The anger slipped out of her almost as quickly as it had risen, leaving only exhaustion and that aching tenderness she had always felt for him beneath everything else.

He reached for her hand then, and this time, when she gave it, she did not resist.

“I have raised a very responsible daughter,” he said softly.

The words should not have hurt. They were praise. They were love. But they pressed exactly on the bruise of the day, because responsibility had brought her here. Responsibility had led her to accept Foxdale. Responsibility had made her swallow every romantic hope she had ever had and call it maturity.

And now she sat in a carriage in her wedding gown, unwanted by one duke and half-promised to another.

“I only hope,” he said, staring at their joined hands rather than at her, “that everything will be all right in the end.”

Emmeline lifted her chin, though the movement cost her something.

“It will,” she said.

He gave her a faint, tired smile, perhaps because he wanted to believe her.

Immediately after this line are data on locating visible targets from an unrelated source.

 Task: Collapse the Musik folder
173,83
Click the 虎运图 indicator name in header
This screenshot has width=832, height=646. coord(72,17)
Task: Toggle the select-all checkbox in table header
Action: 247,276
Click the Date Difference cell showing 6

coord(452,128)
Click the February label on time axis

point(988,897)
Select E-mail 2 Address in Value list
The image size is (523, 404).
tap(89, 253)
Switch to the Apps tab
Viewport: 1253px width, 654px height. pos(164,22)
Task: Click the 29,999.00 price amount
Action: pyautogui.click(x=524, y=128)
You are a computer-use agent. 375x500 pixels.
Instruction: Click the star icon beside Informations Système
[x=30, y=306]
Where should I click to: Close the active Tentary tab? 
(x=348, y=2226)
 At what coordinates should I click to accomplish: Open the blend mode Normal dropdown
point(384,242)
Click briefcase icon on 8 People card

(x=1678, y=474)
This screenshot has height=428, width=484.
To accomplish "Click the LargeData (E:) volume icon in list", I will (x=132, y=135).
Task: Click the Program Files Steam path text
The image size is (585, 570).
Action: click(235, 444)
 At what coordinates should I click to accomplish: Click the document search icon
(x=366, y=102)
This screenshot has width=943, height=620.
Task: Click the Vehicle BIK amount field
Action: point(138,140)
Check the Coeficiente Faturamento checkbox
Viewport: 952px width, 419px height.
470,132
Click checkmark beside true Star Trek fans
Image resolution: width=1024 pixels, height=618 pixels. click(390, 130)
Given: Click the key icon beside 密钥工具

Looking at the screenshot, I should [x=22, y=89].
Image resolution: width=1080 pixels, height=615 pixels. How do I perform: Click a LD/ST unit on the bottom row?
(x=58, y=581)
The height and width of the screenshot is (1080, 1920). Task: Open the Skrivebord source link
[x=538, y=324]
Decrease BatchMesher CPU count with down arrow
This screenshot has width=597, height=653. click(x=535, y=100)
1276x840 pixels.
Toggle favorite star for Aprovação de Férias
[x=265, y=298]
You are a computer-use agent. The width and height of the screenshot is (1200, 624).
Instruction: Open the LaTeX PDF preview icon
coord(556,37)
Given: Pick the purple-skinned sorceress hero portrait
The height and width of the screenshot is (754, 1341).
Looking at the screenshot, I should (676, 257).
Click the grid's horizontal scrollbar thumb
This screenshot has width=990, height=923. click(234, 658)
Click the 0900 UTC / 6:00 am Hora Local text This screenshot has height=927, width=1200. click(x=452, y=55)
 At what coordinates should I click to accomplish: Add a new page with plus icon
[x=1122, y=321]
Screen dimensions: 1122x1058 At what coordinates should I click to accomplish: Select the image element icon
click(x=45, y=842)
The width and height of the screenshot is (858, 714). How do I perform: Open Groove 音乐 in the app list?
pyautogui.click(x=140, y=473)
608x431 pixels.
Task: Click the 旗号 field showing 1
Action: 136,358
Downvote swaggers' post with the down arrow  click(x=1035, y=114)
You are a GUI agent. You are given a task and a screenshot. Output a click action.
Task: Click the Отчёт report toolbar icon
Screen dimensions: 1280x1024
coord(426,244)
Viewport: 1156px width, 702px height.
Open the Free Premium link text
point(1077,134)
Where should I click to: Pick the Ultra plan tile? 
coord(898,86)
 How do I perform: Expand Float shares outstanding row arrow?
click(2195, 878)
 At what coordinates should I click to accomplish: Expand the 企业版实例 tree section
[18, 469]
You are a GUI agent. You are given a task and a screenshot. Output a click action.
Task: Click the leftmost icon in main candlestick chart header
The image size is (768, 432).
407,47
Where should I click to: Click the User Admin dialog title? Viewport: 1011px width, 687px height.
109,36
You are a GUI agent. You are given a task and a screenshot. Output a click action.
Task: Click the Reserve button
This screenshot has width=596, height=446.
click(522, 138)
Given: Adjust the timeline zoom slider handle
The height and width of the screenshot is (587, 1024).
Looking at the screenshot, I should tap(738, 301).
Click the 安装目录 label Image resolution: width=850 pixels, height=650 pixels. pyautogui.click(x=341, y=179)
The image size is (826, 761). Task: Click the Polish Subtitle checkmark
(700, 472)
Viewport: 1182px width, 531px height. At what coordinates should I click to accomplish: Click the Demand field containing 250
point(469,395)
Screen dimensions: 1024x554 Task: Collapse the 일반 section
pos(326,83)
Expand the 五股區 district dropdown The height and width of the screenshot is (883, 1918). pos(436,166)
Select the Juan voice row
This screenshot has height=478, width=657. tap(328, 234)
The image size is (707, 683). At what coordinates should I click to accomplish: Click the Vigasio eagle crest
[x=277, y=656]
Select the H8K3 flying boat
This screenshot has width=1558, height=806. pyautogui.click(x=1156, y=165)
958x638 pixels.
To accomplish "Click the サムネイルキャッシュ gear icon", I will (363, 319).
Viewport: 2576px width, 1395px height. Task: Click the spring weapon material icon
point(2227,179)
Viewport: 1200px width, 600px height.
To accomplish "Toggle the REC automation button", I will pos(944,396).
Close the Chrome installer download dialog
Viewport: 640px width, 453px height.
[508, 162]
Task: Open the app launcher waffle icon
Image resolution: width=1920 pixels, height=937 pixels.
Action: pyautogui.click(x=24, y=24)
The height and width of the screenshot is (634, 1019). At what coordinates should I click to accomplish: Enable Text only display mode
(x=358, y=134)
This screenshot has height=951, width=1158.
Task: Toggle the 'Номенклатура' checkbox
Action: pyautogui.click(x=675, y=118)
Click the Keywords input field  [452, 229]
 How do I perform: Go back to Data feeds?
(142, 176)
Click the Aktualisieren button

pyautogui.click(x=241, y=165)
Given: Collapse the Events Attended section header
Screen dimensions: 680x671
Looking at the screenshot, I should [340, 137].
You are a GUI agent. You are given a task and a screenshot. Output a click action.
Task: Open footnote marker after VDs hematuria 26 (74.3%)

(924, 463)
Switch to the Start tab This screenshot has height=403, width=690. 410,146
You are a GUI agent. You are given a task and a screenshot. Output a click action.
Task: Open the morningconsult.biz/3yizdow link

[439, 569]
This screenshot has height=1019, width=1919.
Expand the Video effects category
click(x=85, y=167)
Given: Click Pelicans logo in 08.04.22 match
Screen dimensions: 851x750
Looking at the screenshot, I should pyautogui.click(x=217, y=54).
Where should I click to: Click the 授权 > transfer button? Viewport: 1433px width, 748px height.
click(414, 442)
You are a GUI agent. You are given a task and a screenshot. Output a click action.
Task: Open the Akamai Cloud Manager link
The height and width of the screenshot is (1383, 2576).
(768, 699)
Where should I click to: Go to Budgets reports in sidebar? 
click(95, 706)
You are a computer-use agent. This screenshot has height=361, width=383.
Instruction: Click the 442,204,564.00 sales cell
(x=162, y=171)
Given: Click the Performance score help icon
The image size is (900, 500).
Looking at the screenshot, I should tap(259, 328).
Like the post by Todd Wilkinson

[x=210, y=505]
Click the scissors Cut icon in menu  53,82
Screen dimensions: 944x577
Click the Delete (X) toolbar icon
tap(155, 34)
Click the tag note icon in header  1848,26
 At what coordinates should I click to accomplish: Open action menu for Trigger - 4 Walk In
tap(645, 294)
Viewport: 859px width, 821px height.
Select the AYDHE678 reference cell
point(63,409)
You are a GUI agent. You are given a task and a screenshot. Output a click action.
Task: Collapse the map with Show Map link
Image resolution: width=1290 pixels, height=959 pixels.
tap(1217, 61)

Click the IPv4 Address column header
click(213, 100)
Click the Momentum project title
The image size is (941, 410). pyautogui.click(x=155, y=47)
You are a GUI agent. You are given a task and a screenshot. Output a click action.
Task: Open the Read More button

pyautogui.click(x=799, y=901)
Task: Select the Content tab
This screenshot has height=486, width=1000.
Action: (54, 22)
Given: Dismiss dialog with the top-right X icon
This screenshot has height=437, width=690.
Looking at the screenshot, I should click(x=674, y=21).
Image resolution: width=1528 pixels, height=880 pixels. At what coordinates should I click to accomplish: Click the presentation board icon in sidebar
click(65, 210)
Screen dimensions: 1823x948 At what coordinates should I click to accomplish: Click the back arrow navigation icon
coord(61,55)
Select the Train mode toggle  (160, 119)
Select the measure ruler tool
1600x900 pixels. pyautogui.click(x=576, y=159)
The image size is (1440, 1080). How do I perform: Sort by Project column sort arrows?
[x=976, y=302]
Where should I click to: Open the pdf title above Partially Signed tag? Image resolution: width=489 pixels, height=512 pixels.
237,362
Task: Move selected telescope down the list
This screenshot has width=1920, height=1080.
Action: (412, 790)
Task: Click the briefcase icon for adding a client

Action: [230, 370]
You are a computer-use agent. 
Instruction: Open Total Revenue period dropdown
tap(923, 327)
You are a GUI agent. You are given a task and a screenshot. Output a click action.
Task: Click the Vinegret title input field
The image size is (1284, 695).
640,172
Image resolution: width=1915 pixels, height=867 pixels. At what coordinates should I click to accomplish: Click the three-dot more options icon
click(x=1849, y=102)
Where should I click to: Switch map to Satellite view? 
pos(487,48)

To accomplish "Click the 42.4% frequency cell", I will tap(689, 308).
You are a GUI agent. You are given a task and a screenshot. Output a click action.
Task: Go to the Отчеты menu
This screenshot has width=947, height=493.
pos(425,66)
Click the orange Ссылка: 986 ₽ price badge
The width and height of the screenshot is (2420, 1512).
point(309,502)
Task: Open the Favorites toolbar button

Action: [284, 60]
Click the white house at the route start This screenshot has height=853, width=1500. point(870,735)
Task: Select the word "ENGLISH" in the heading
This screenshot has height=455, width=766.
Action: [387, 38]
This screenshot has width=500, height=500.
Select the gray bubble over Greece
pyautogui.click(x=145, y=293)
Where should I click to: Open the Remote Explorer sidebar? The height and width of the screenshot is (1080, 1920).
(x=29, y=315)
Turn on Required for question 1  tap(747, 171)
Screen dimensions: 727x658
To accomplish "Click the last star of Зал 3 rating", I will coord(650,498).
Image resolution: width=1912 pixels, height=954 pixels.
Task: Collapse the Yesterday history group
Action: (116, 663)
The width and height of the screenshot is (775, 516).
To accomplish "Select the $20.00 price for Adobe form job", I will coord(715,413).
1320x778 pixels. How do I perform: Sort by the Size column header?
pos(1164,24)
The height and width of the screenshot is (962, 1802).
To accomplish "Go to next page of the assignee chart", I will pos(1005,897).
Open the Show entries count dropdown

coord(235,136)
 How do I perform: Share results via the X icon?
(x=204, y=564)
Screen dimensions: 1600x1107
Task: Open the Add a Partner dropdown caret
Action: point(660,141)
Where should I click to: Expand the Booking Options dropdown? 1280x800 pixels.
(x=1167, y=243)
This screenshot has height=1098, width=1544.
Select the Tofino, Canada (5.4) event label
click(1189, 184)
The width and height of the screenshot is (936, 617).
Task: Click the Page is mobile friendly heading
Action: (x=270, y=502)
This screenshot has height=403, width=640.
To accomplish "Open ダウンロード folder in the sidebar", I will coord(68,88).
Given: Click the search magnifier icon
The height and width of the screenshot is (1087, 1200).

When the silence returned, it felt gentler than before, but her mind would not rest. It kept circling back to the Duke of Ironford. To the hard line of his face when he promised he would set things right. To the rough steadiness of his hand when he had helped her from the carriage. To the impossible, alarming certainty in his voice when he said he would marry her himself.

She ought to have thought of him only as the man whose household had disrupted her life. Only as another stranger onto whom circumstance might force her. But when she closed her eyes, she did not picture danger first.

She pictured his gaze.

And the fact that, for one terrible, foolish moment, standing before him in her wedding silk, she had not felt invisible at all.

“The wedding will not take place today,” Rowan’s voice cut through the chapel yard.

The murmurs died. Guests lingered at the edges—women clutching fans with the sharp hunger for scandal, men watching with the strained silence of those already preparing the evening’s gossip.

Rowan stepped forward another pace, broad shoulders squared.

“I apologize for the inconvenience,” he continued. “Lady Juliet has been taken suddenly unwell, and the matter cannot be helped. I trust your understanding.”

He did not trust their understanding in the slightest. He trusted only the force of his own title and the fact that most people preferred swallowing their hunger for gossip when a duke ordered them to.

For a moment, nobody moved.

Then the spell broke. One by one, the guests began to peel away, skirts rustling over the gravel, carriage doors opening, voices dropping into hushed, eager threads that they no longer bothered to hide properly.

Rowan watched them go with his jaw clenched so tightly that the ache had settled into his temples.

He felt Frederick come up beside him at last, but did not look at him immediately.